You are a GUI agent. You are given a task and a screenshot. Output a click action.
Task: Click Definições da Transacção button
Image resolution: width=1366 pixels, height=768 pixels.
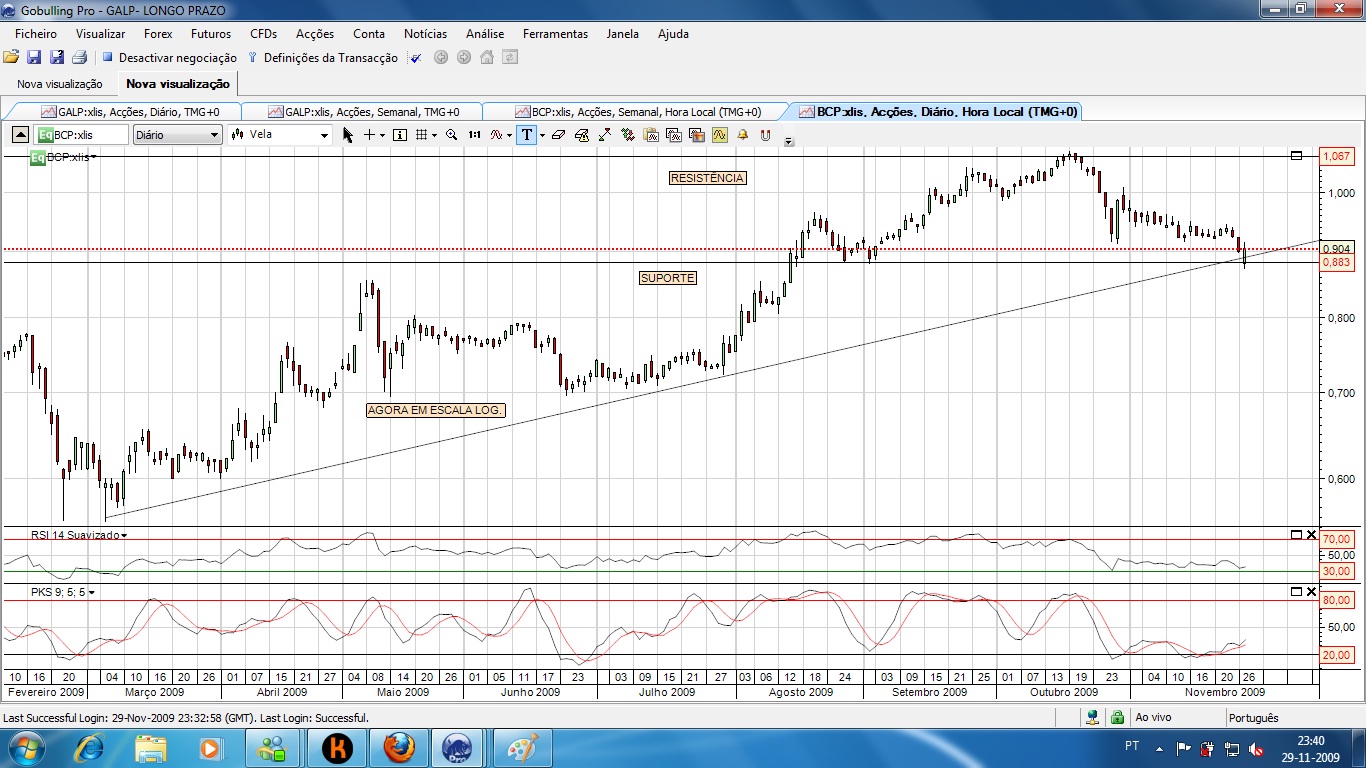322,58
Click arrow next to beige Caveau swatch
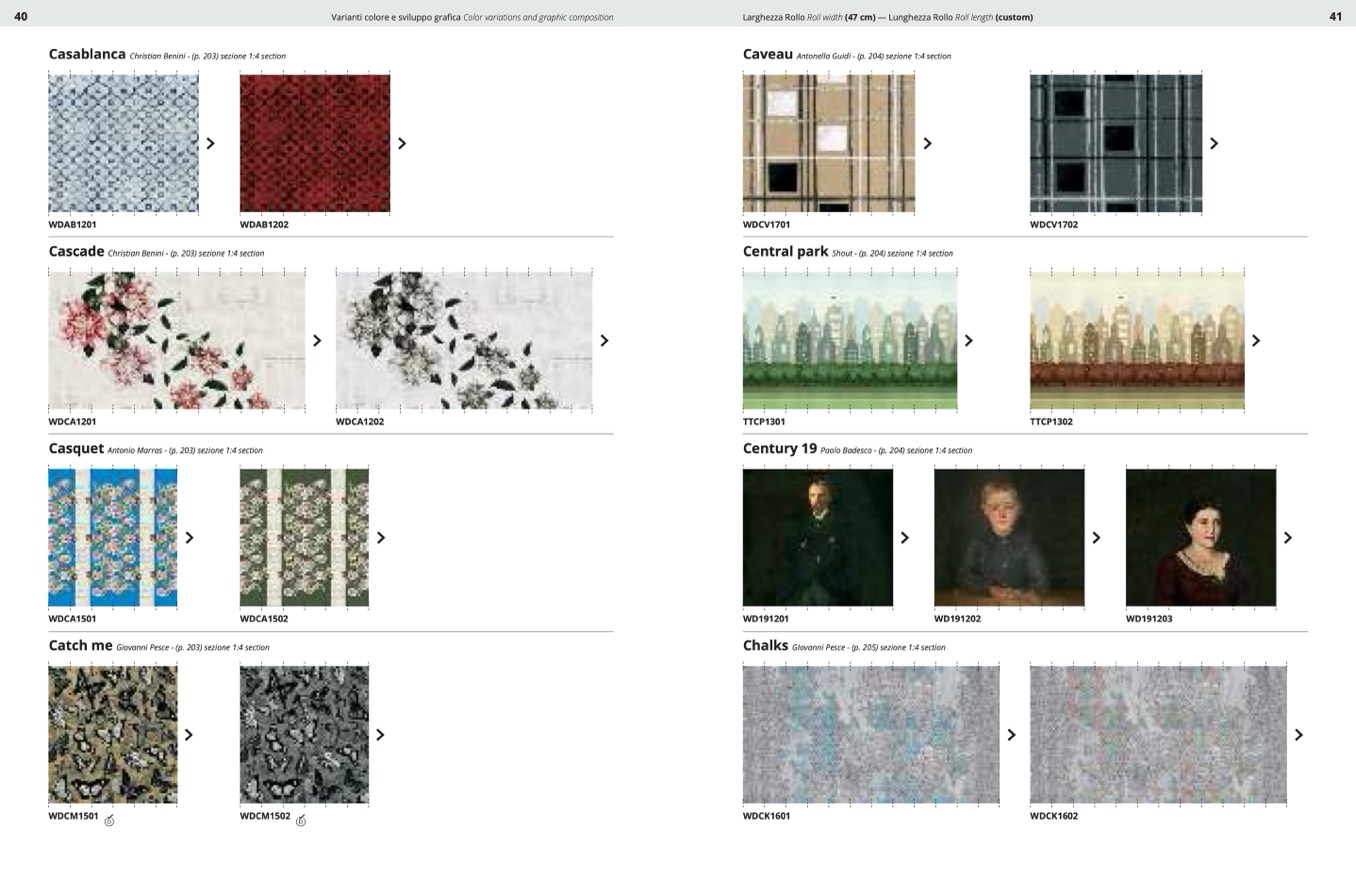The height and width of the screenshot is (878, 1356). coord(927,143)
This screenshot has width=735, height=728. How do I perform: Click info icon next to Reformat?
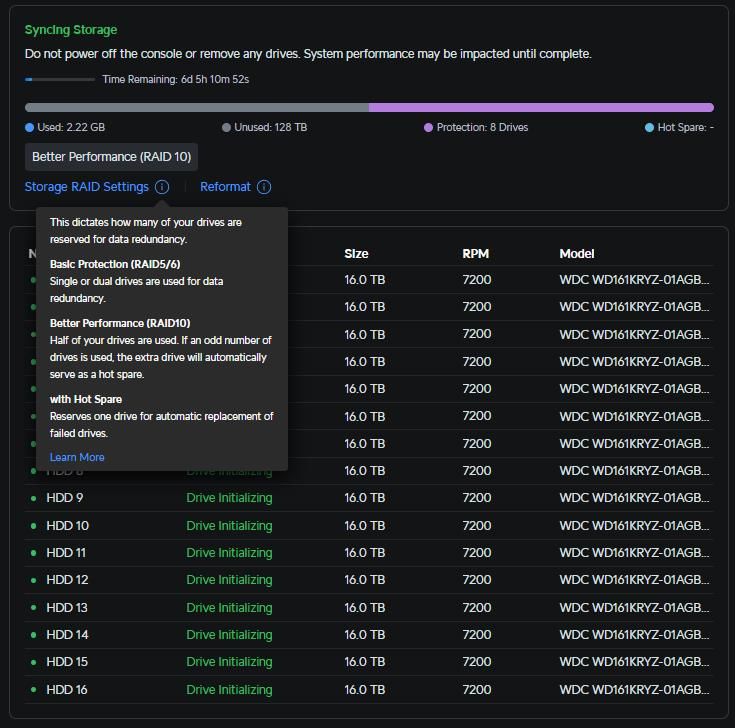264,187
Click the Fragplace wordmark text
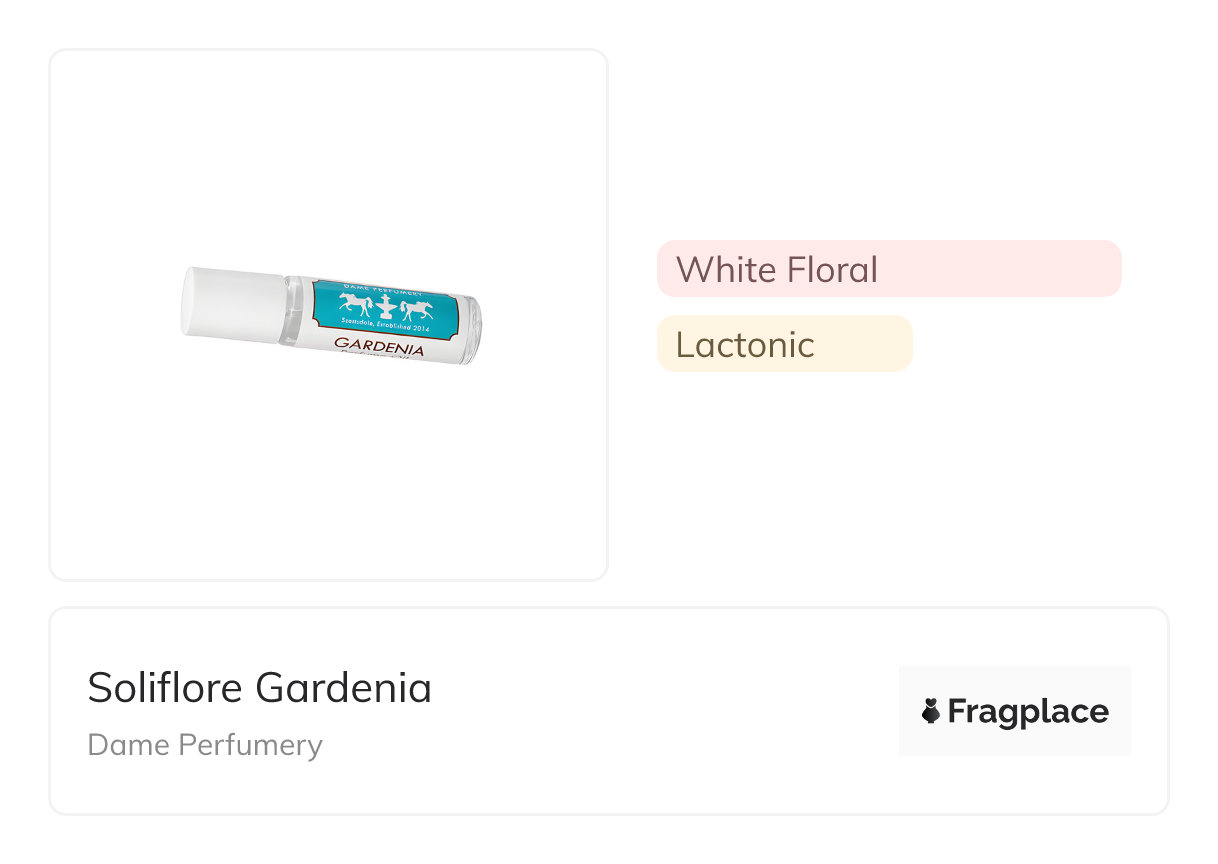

⁂

Problem statement:
Reproduce the part of the records that runs from their start through the line containing "The height and", and leave the pictures out.

Task result:
You are a GUI agent. You are given a task and a screenshot. Output a click action.
Task: Click Definições da Transacção button
Image resolution: width=1366 pixels, height=768 pixels.
322,58
Click arrow next to beige Caveau swatch
The height and width of the screenshot is (878, 1356). coord(927,143)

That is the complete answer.